Thursday 2 June 2016

Wallis - Review

Upstairs at the Gatehouse, London


***

Written by Jennifer Selway
Devised and directed by John Plews


Emma Odell

Loosely hung on the true events of the day, Wallis is a fictional tale about the love affair and ensuing constitutional nightmare that arose in the 1930s when the then Prince of Wales (shortly to become Edward VIII) fell for Wallis Simpson, a married American divorcee.

Jennifer Selway has written both play and lyrics for the occasional songs that break up the action. Selway's script has rare moments of sage comment as well as levity but for the most part the dialogue serves as superficial narrative, rather than meaty drama. There’s little of the sort of wit that that made Julian Fellowes’s Downton Abbey scripts sparkle, whilst Selway’s songs, aspiring to emulate Noel Coward also fall short of the mark.

What redeems this production however are the actors, with Plews coaxing fine work from his company. Emma Odell is a wonderful Wallis Simpson, maintaining the convincing, waspish Maryland belle throughout. Un-ashamedly played as a ruthless social climber, Odell’s Simpson compellingly has the Prince in her thrall. Opposite her, Grant McConvey’s lovestruck Edward is arguably more Alan Partridge than heir-apparent, though in a role that has been written into barely more than a cliché, McConvey makes a watchable fist of it.
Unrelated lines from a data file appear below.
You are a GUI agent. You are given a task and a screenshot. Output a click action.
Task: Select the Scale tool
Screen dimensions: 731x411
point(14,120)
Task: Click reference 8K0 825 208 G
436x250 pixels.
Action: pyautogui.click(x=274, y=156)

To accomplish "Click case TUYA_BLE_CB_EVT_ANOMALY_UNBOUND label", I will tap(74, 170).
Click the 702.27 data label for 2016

There’s sterling work from Bernard O’Sullivan as Stanley Baldwin, the much put upon Prime Minister of the time, while Eliza McClelland turns in a cracking double header, first as Lady Cunard (think of Downton’s Shirley MacLaine on acid) and later as Baldwin’s wife Lucy. Katie Arnstein and Robert Hazle offer up a twee (and arguably superfluous) sub-plot of love “below stairs”, though Hazle brings a marvellous voice to the show’s songs. There’s an ambitious set too, complete with a spinning revolve no less, though any production that is set amidst the opulence of the aristocracy is always going to find it hard work to make pub theatre look a million dollars.

It all gets rather muddled in the endgame and if the audience had been allowed to abdicate the Gatehouse maybe 30 minutes earlier it would have been no bad thing. But the cast put in a fine shift and this snapshot of early 20th century British and American stereotypes still offers a fun night out in Highgate.